Tag Archives: strings

PHP search string functions performance is “needle” dependent

I was playing with some templating benchmarks in my post before this one, and bumped into an interesting find regarding the way strpos works, and consequently all similar “search (and replace)” functions like str_replace, strrpos, stripos, str_ireplace, substr_replace, even preg_match and preg_replace (I tested only str_replace and preg_match out of these, but I assume they will all bear the same results).

  1. From here onĀ  am using the php.net convention, and will call “needle” the string you’re searching for, and “haystack” the string inside of which you’re executing the search.
  2. Knowing these results will only be useful if you can choose which “needles” to put in the “haystack” to be searched for in a later time, hence only if you’re building a template.
  3. I serched if someone else found this already, but this doesn’t appear to be the case, so if I am selling for new already known things just don’t bash me.

So let’s say you’re creating a template scheme, where you insert several tags that need to be replaced by the dynamically generated content of your website. You can call them whatever you want as long as they are unique strings inside the template, so for example %tag% or {tag} or <!–tag–> or ~tag~ (or just whatever). Maybe you think that choosing which delimiting chars to use for the tag name is only up to your personal tastes, and I did too before discovering this by accident, but I am going to guess that if the template contains well formed HTML code, then using ~tag~ is going to be much faster than using <!–tag–>.

The general principle is, searching for a needle beginning with a “rare” character is much faster than searching for a needle starting with a commonly used character inside the haystack.

For example, if your haystack is an excerpt from an ebook, searching for “%hello” (if present) will be way faster than searching for “hello”. The reason for this? The function in C that searches for the string, starts by searching for its first character, if found checks if the following one matches, and so on; so if you’re searching for “hello” the function will pause at every “h” to see if after that there’s an “e”, and if yes then checks if there’s and “l” and then another “l”, yet if the word is “hellish”, the function will not find the ending “o”, and will have to discard the work and time spent and go on with the search. The “%” character on the other hand is pretty rare inside of a “normal text”, if not unique, so the function will have to “pause” way less times before hitting a full match.
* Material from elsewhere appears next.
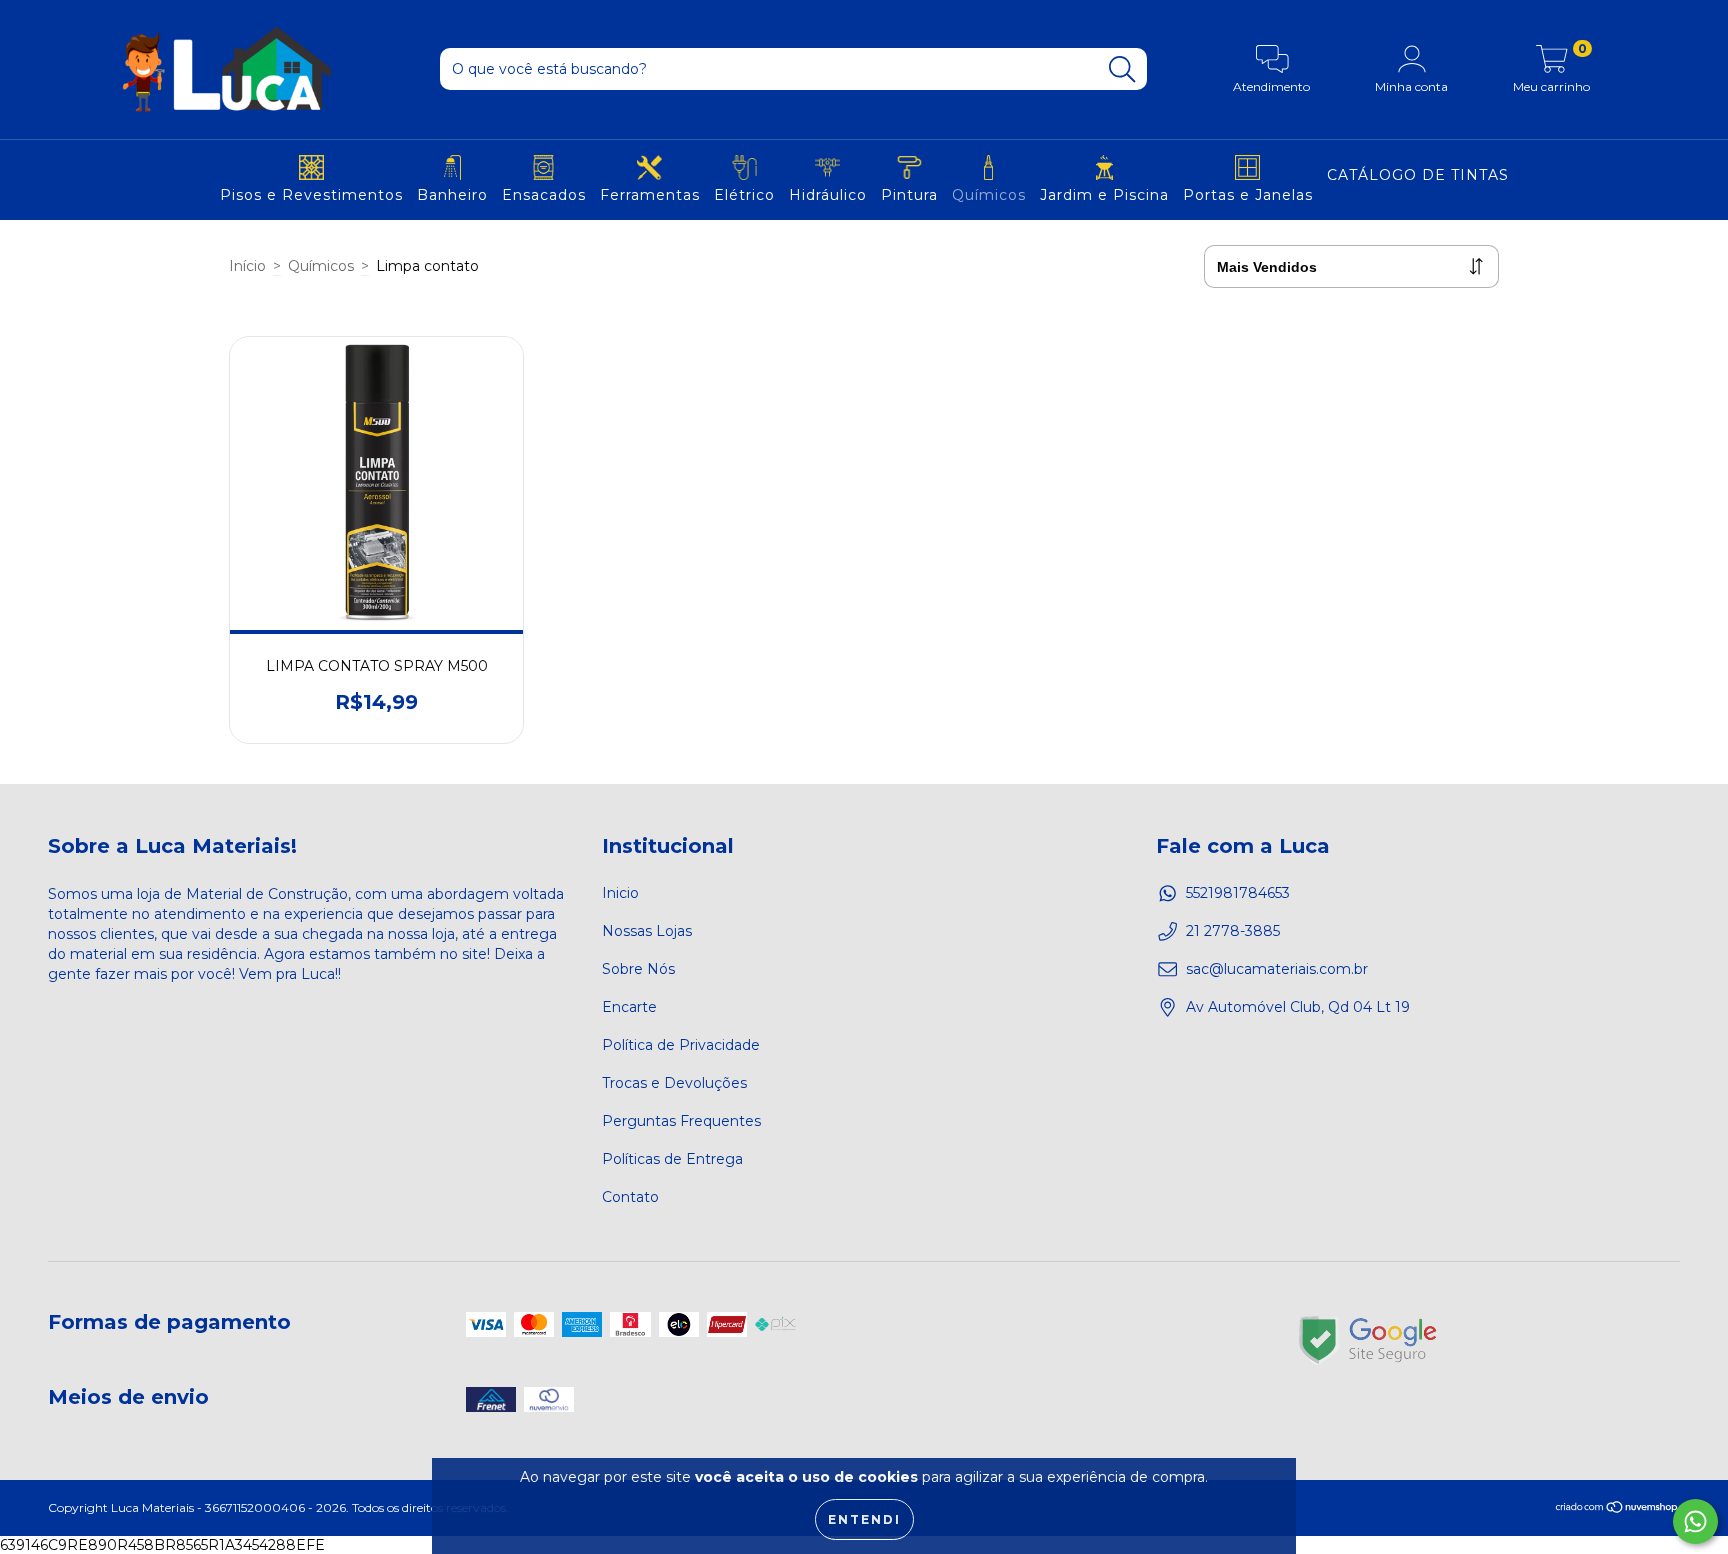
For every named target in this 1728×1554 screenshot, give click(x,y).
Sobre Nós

Let’s put it to the test, this is the routine:

$creationstart=strtok(microtime()," ")+strtok(" ");
for ($i=0;$i<100000;$i++) $testpos=strpos($test,"malesuarda");
$creationend=strtok(microtime()," ")+strtok(" ");
echo "malesuarda $testpos: ".$creationtime."<br />";

$creationstart=strtok(microtime()," ")+strtok(" ");
for ($i=0;$i<100000;$i++) $testpos=strpos($test,"%malesuada");
$creationend=strtok(microtime()," ")+strtok(" ");
echo "%malesuada $testpos: ".$creationtime."<br />";

Let’s do some explaining: $test is a fairly long string that I previously defined inside the code (it is made of a lorem ipsum kind of text, several paragraphs amounting to almost 13kb), inside of which I took a random word, “malesuada“, which is repeated several times, and I made two occurrences of this word slightly different, to render them unique; they were both towards the end of the string, I changed one into malesuarda adding a”r”, and another one (further away in the string) into %malesuada, then just loaded the PHP script; I echoed the value of $testpos as well, to confirm that the strings were actually found.

As expected, here are the results:

malesuarda 10970: 3.5609
%malesuada 11514: 0.7632

Replacing strpos with any other functions listed at the beginning of this article will deal similar results.